New Zealand’s prime minister, Jacinda Adern, has confirmed quarantine rules will be relaxed to allow the Wallabies sufficient time to prepare for next month’s two Bledisloe Cup matches against the All Blacks.
Adern spoke late on Monday to her Australian counterpart, Scott Morrison, in a bid to ease tensions between the two nations after new Wallabies coach Dave Rennie baulked at the scheduling, which he said favoured the All Blacks.
The All Blacks intend for the first match to go ahead on 10 October which Rennie claimed would represent too tight a turnaround for the Wallabies, because the Super Rugby AU season does not come to an end until this weekend.
Under the New Zealand government’s strict quarantine rules imposed upon arrival in the country, players would be in self-isolation and unable to train with teammates until 5 October, putting the Wallabies at a serious disadvantage in terms of preparation, according to Rennie.
He even went as far as to suggest a boycott of the series, but Adern’s government, after consulting with the director general of health, Dr Ashley Bloomfield, offered to allow the Wallabies to train in small groups from the third day of quarantine and as a full squad from day six.

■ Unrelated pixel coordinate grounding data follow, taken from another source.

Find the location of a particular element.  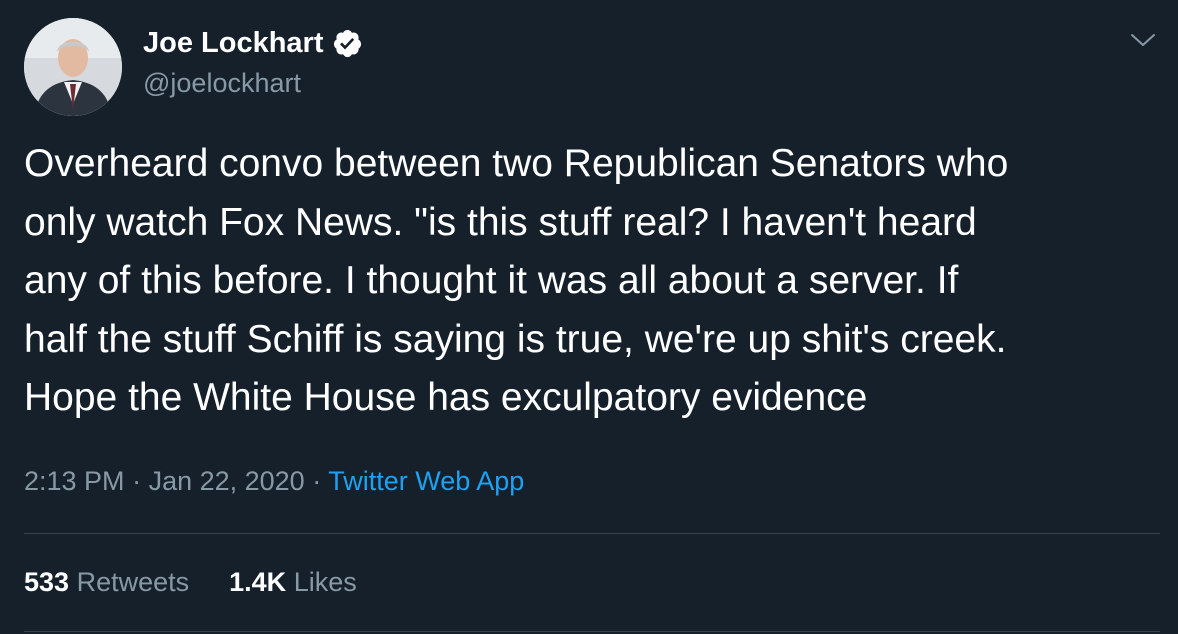

likes-count: 1.4K is located at coordinates (258, 582).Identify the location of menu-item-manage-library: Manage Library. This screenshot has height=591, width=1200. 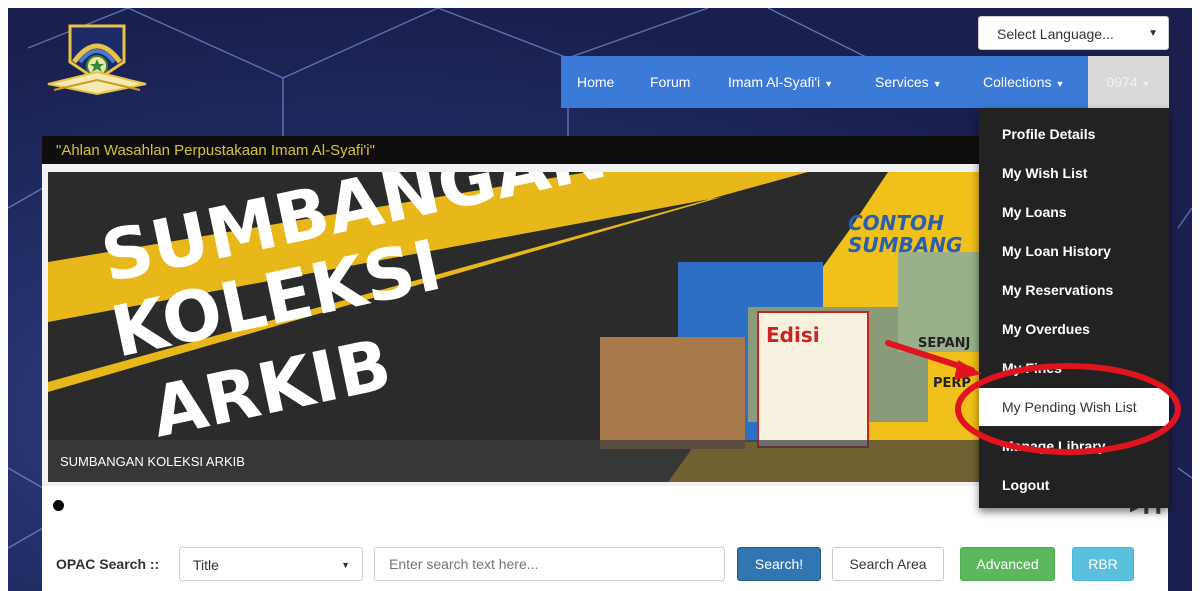
(1054, 446).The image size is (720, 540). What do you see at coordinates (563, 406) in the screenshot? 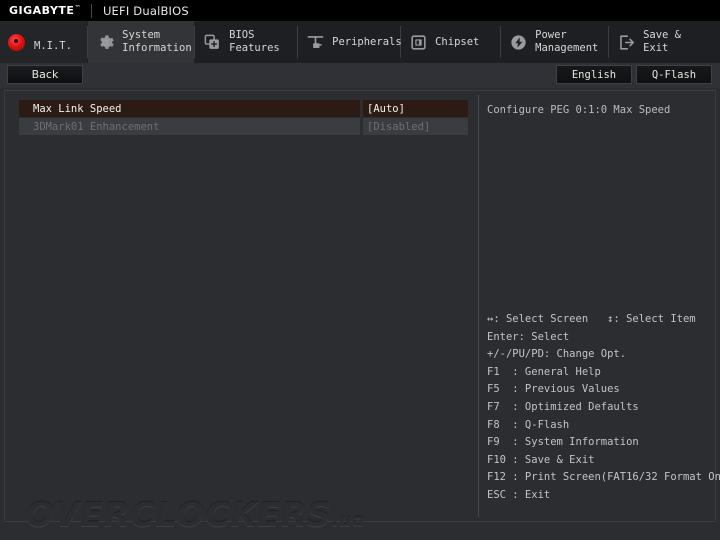
I see `key-legend-line: F7 : Optimized Defaults` at bounding box center [563, 406].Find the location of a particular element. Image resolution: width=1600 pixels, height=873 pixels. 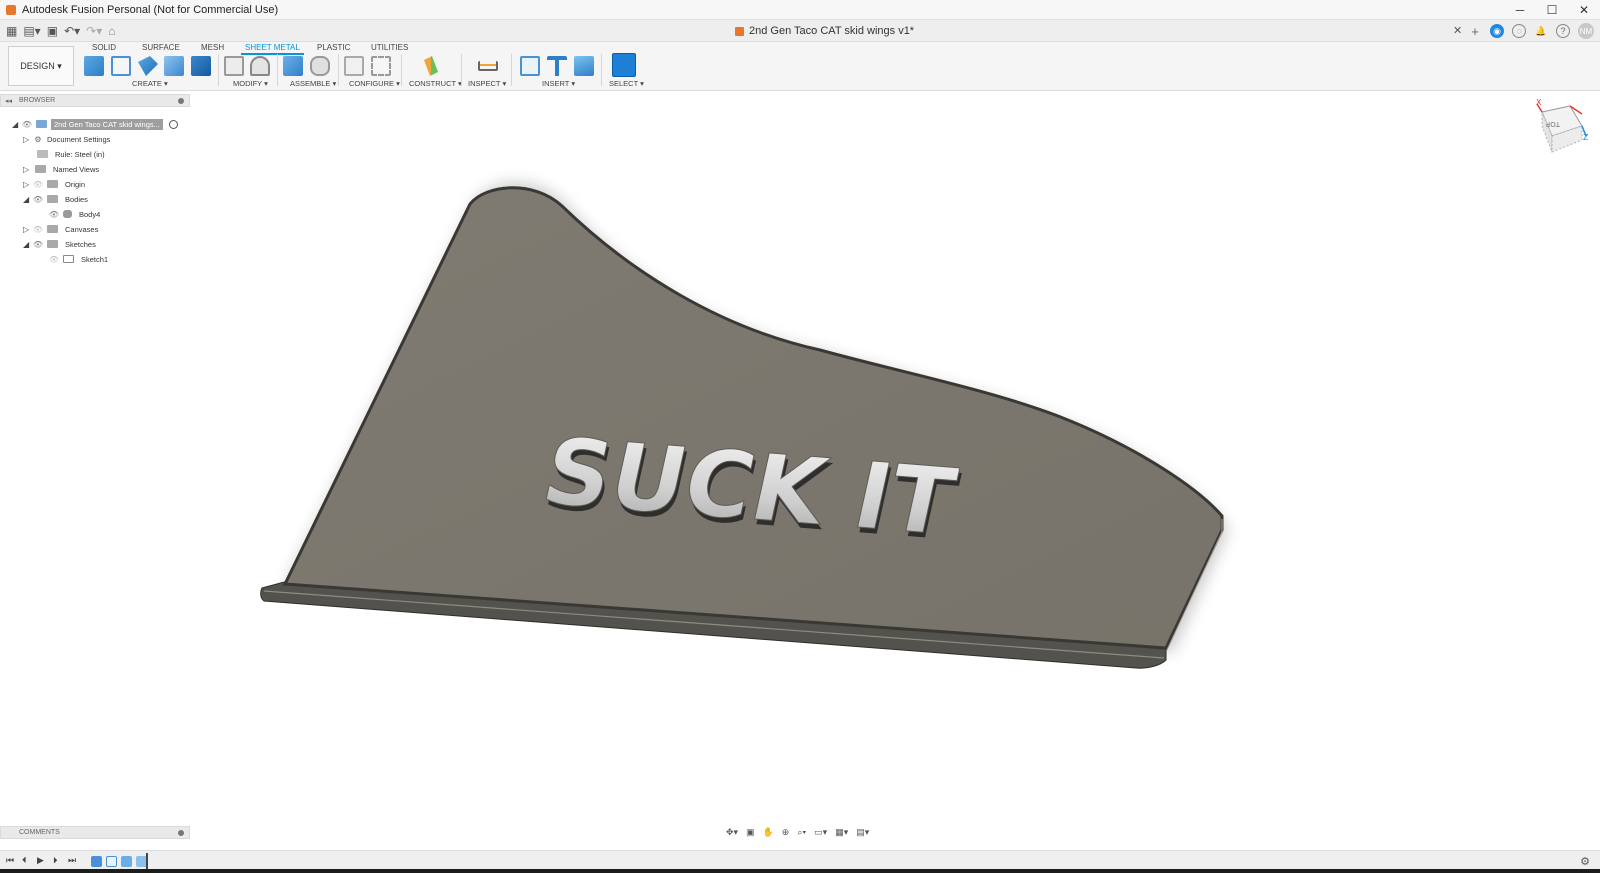

document-tab: 2nd Gen Taco CAT skid wings v1* is located at coordinates (824, 31).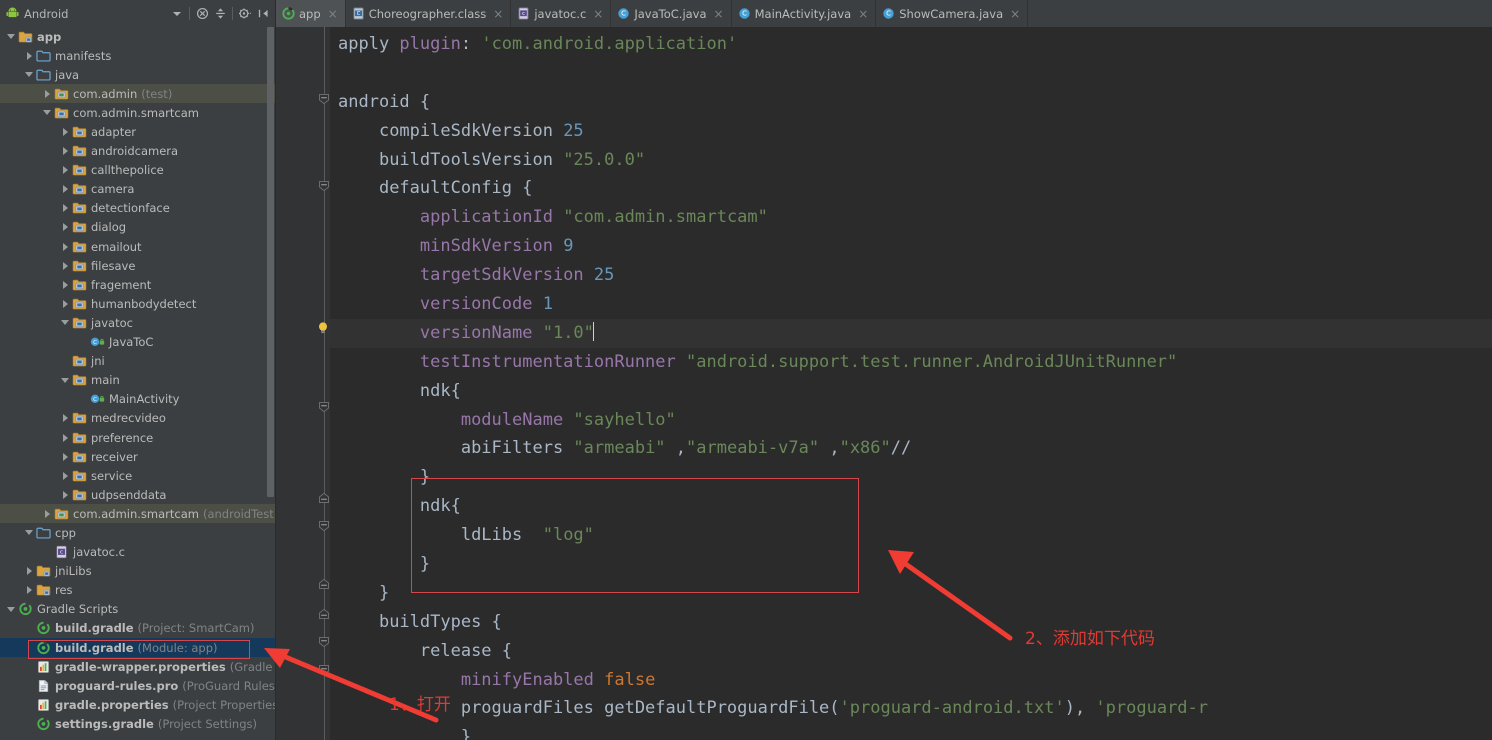  What do you see at coordinates (138, 190) in the screenshot?
I see `tree-item-camera: camera` at bounding box center [138, 190].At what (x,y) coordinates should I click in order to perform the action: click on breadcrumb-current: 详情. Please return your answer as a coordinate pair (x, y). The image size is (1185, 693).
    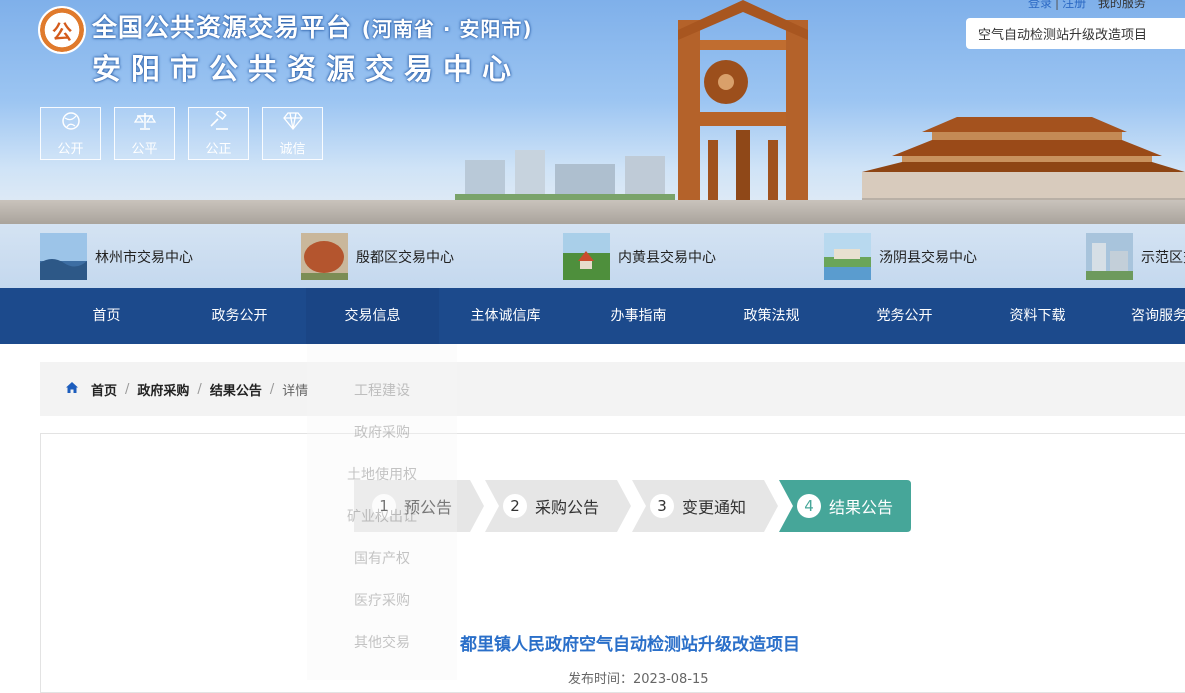
    Looking at the image, I should click on (296, 391). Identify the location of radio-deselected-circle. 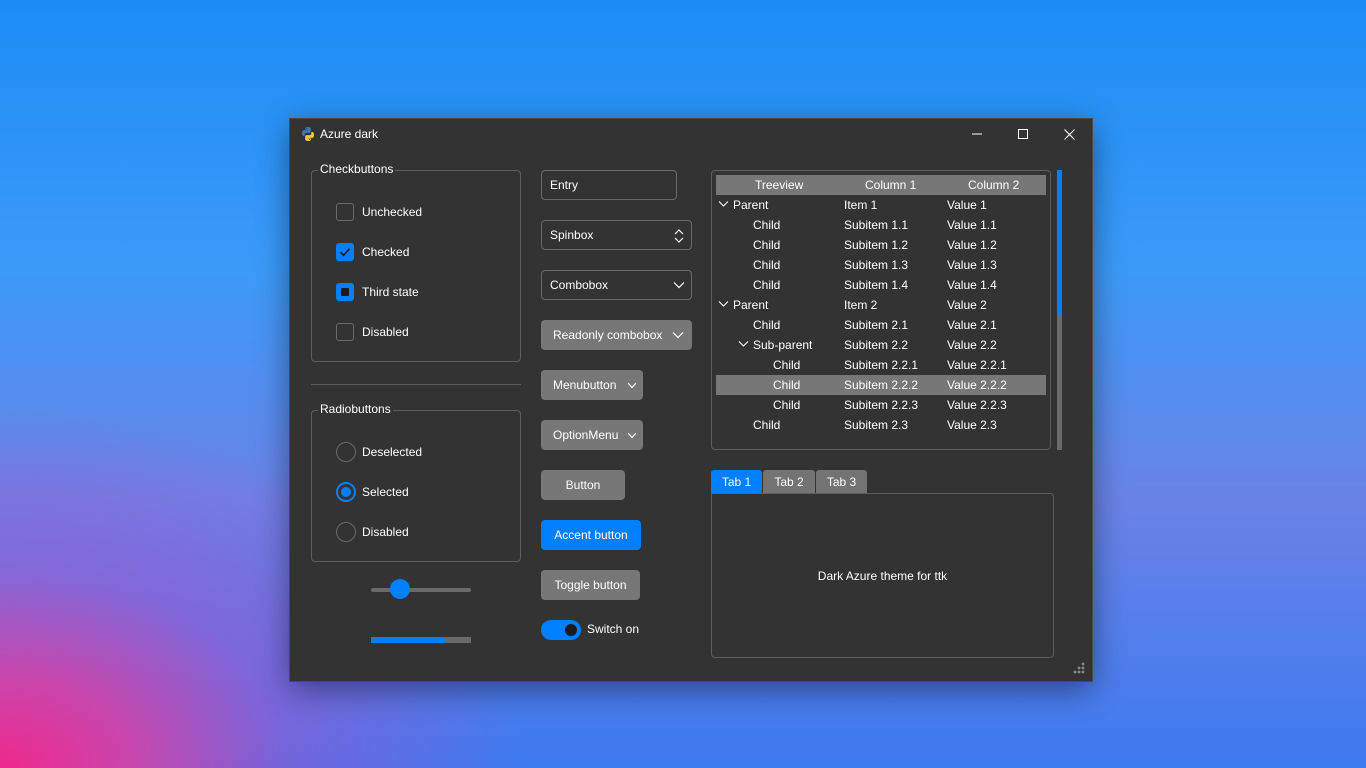
(346, 452).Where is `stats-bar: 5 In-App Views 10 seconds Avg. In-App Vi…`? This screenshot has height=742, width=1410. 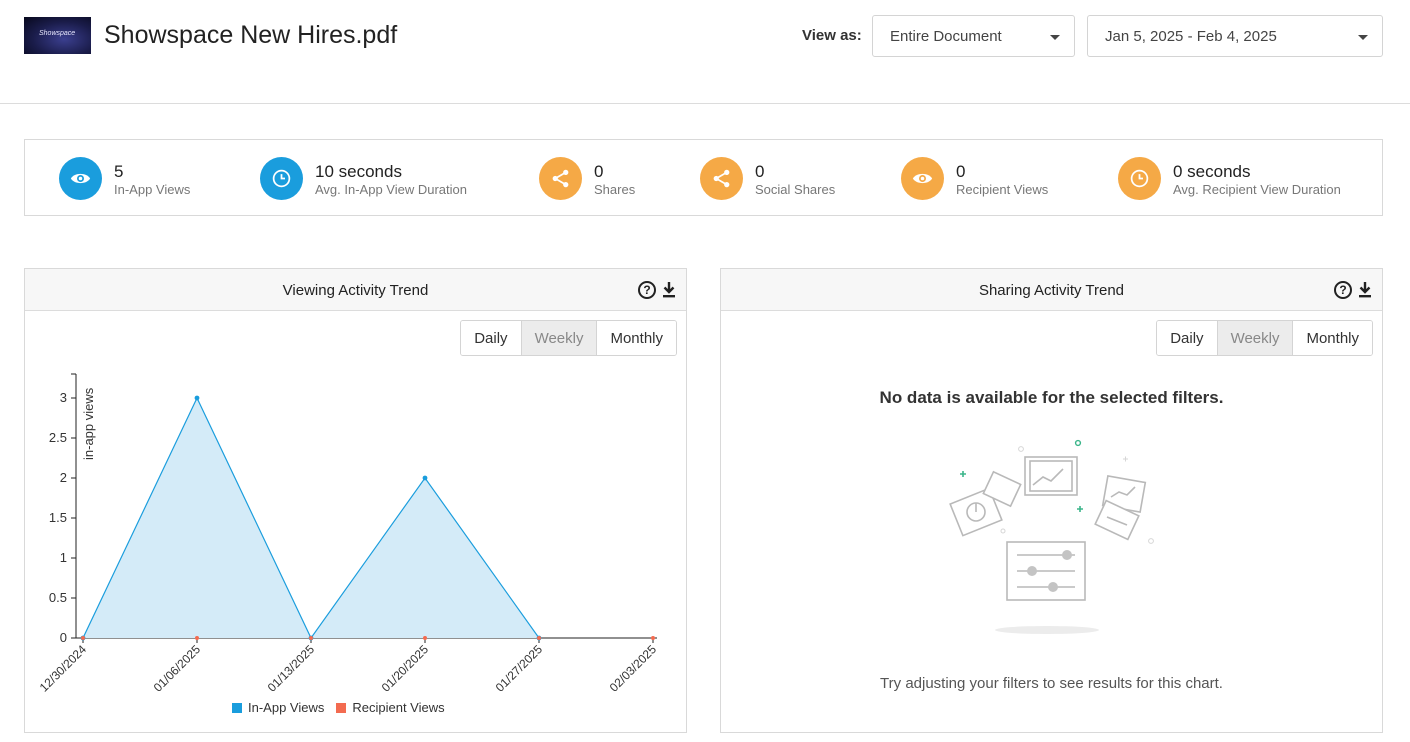
stats-bar: 5 In-App Views 10 seconds Avg. In-App Vi… is located at coordinates (704, 178).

“I just wanted to make sure that he [Morrison] was aware … I was made aware last night that there were a few little rumblings around the arrangements that we had in place,” Ardern told New Zealand radio on Tuesday.
“Always better to get ahead of these things before they escalate. Given we had a bit of a deal – we go there, they come here, we both benefit. I thought he might want to know there were a few discussions as to whether the Aussies were still going to come.”
Ardern on Monday played down concern about voter turnout in the election on 17 October, given it clashes with the second scheduled match. Traditionally, elections and international rugby matches have been kept apart to ensure the best possible turnout at the polling booths.
“I think that New Zealanders are perfectly able to engage in the Bledisloe Cup and an election,” Ardern said. “These are unusual times and I’m pretty sure that we are able, as a nation, to accommodate both a rugby game and an election.
“Ultimately I would rather see us enjoying rugby and a match with the Australians than say we can’t because of the election. I don’t think that would be right.”
Rugby Australia is yet to confirm acceptance of the proposal, but Ardern said she was confident the two matches would now go ahead as planned, before both teams head back to Australia for the Rugby Championship.
“I believe so,’’ Ardern said. “There is no reason for them not to. Given the risk profile for Australians, it is very different to some of the teams we were talking about as part of the Sanzaar tournament.”
New Zealand was handed the two Bledisloe Tests after losing out to Australia on hosting rights for the Rugby Championship, the southern hemisphere competition involving the Wallabies, All Blacks, Argentina and world champions South Africa, due to its tough biosecurity protocols.
New Zealand’s minister for sport, Grant Robertson, said Christchurch was the most likely location for the Wallabies to quarantine, with details of match locations and times yet to be confirmed.
“It will be in a dedicated isolation facility, and they will be able to bus to and from their training grounds,” Robertson told TVNZ.